● Exercise prompt
The expected output is each line below containing "Given", copied in full.

Excerpted records: Begin

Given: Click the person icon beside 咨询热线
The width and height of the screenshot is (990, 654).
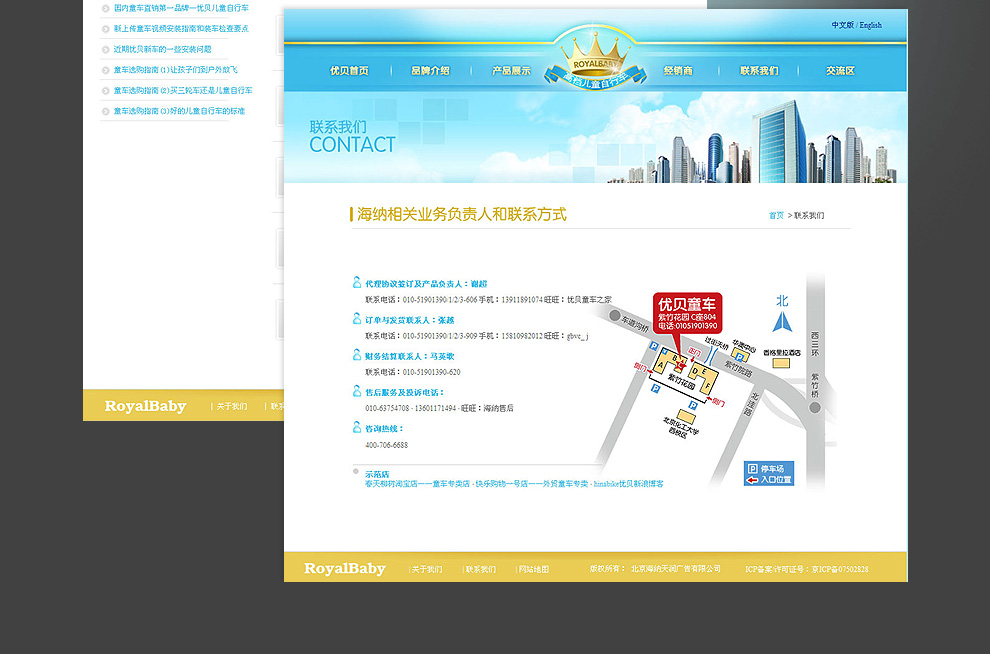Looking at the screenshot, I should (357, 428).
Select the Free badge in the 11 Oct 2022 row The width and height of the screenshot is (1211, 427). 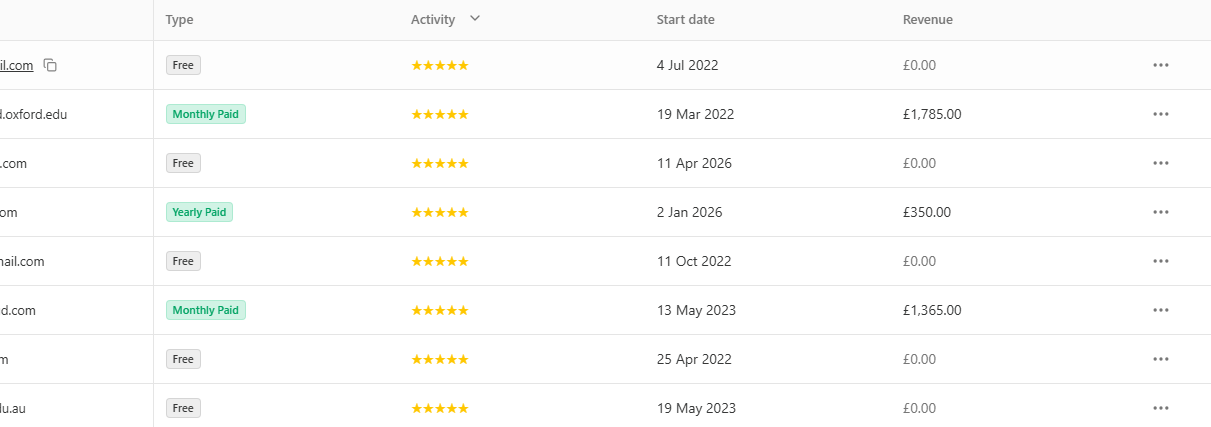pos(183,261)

Excerpted records: End
Excerpted records: Begin

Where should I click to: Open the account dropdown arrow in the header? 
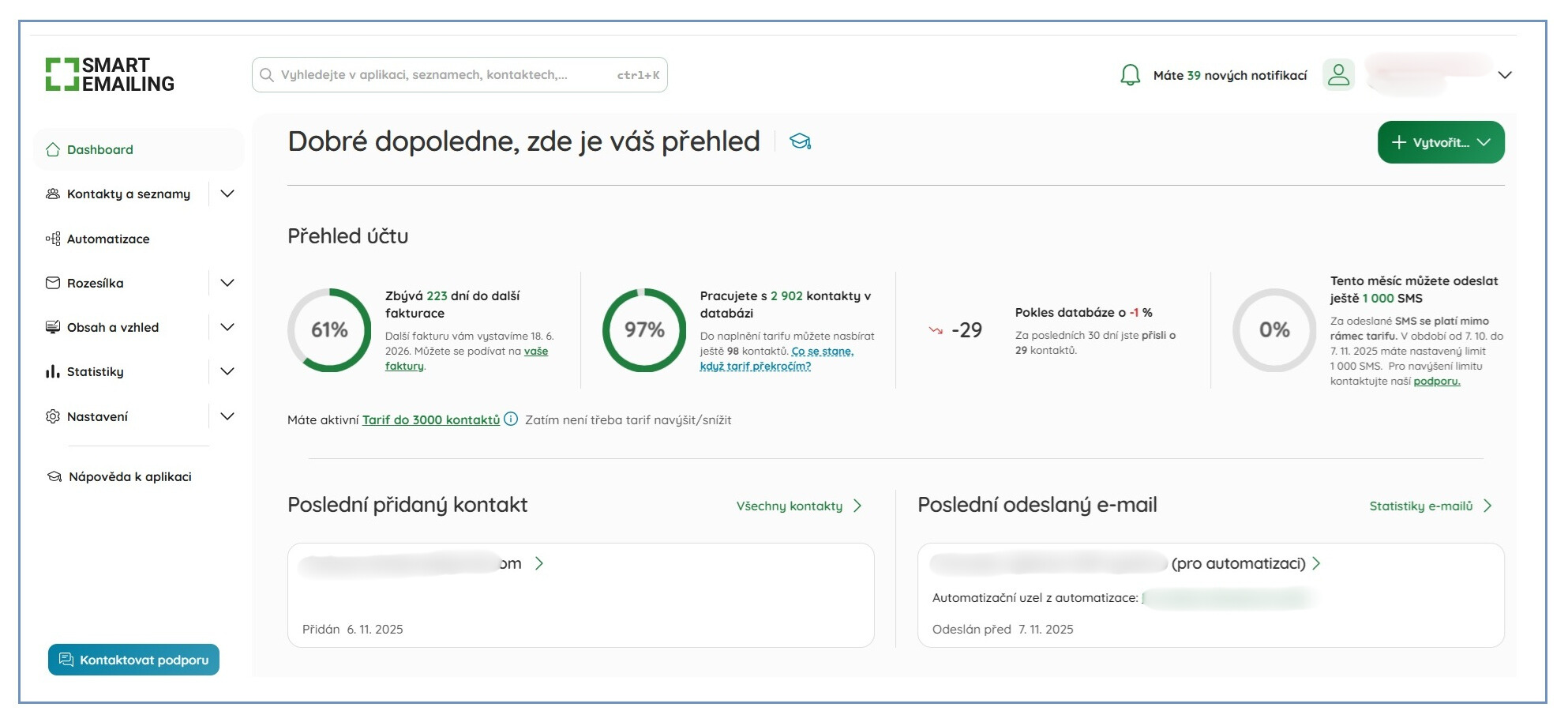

Excerpted records: End
Excerpted records: Begin

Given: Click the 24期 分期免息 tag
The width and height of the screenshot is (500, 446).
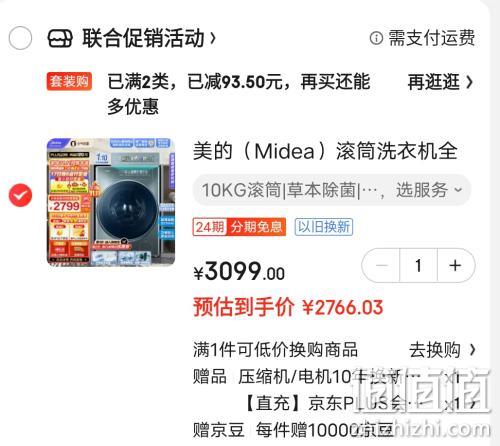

Excerpted records: End

● Output for this task
Given: Click the person icon beside 咨询热线
Given: Click the 24期 分期免息 tag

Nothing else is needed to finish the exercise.